I still remember my time in high-school. I have fond memories. I had many friends and got along with my peers. I was liked and respected by my peers and teachers. But I realize in retrospect that I had an unhealthy body image, one that contributed to me gaining so much weight in the last decade. I truly believed that I was fat and I wasn’t. I wasn’t thin, I wasn’t the prototypical “hot” girl for sure but it bothers me to recognize that I felt less so than some of my peers that I now come to realize didn’t look that much different than I did.

Why do we have these crazy body image problems? I wish I knew. I wish I had realized I had them so that I would have done something about it. I wish, I wish, I wish.

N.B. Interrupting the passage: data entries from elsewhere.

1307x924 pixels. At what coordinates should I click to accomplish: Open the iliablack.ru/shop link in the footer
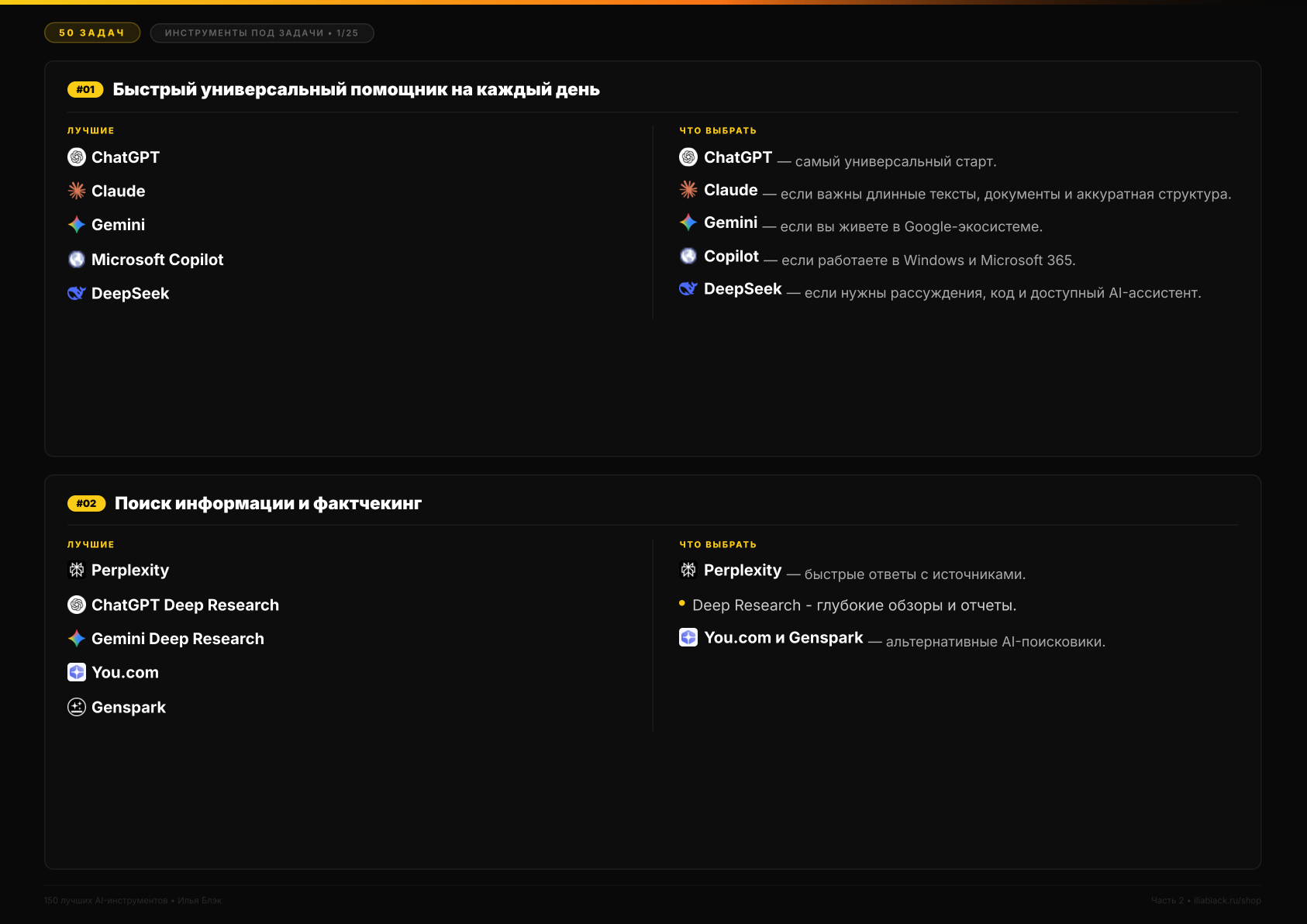pos(1227,900)
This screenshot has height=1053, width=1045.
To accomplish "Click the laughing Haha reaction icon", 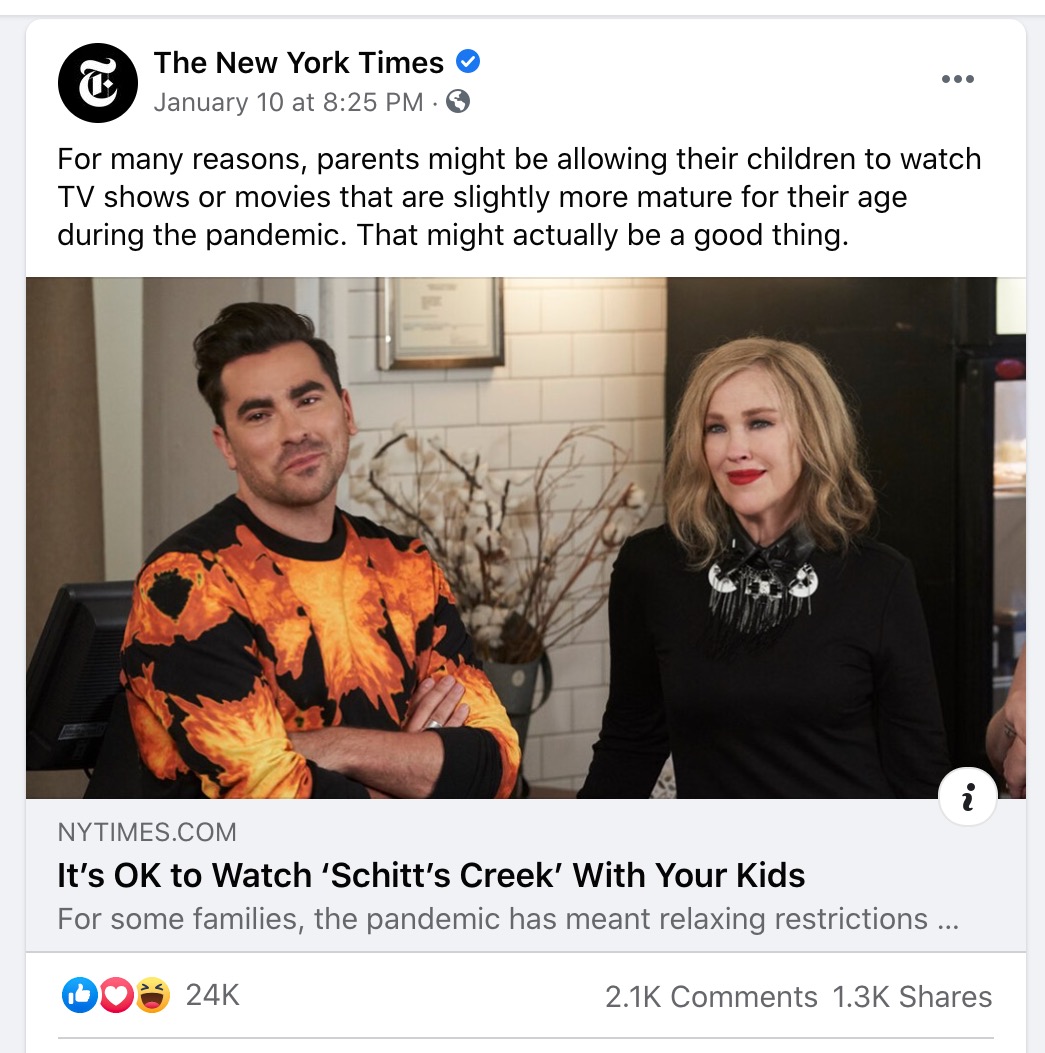I will [x=152, y=995].
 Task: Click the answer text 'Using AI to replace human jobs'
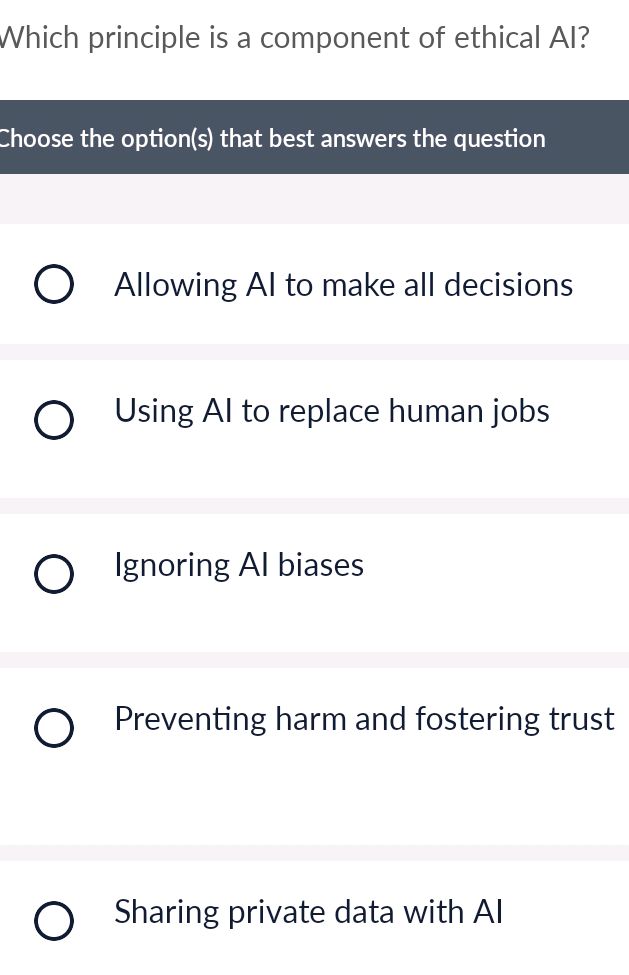[x=332, y=411]
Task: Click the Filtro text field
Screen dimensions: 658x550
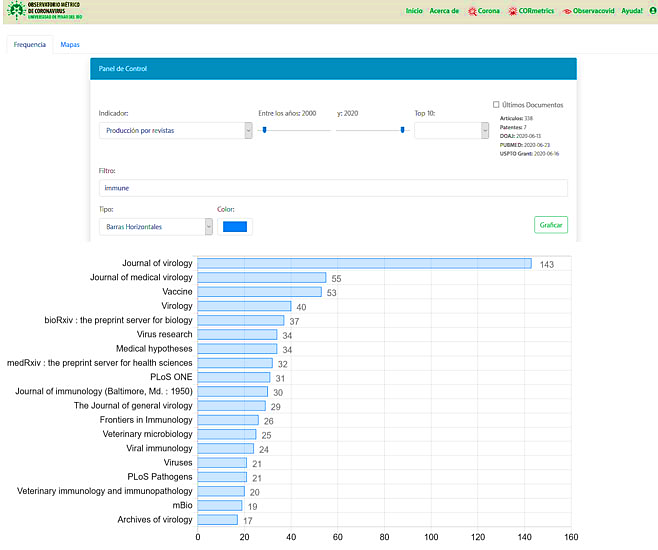Action: pyautogui.click(x=333, y=188)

It’s been almost 20 years since that picture was taken and I finally have an appropriate view of my body. In fact, recognizing where I was was crucial in getting me to work towards where I want to be. Although I still cringe when someone asks me how much I weigh (this only happens when it’s appropriate to ask), I make an effort to share it out loud. I own my number, I own my body, and I own my process. I have to be thankful too for this body which I had totally abused with little exercise and too much fatty “fake” food, and it still kept going. Now, halfway through my journey to a healthy weight and on a lifetime journey of keeping myself healthy I see how my body rewards me for treating right.

Dear 17 year-old me, Stop worrying… you look great… enjoy life, many adventures await you.

I wish I could say that to her. I wish someone would have said that to me. Alas, I have had great adventures but I have also missed out on things for not thinking that I was good enough. It’s never too late to turn it around though. This process has not only giving me back my health but I’ve learned again to love myself and be happy with who I am. Don’t like something? Change it, WE CAN CHANGE! How awesome is that!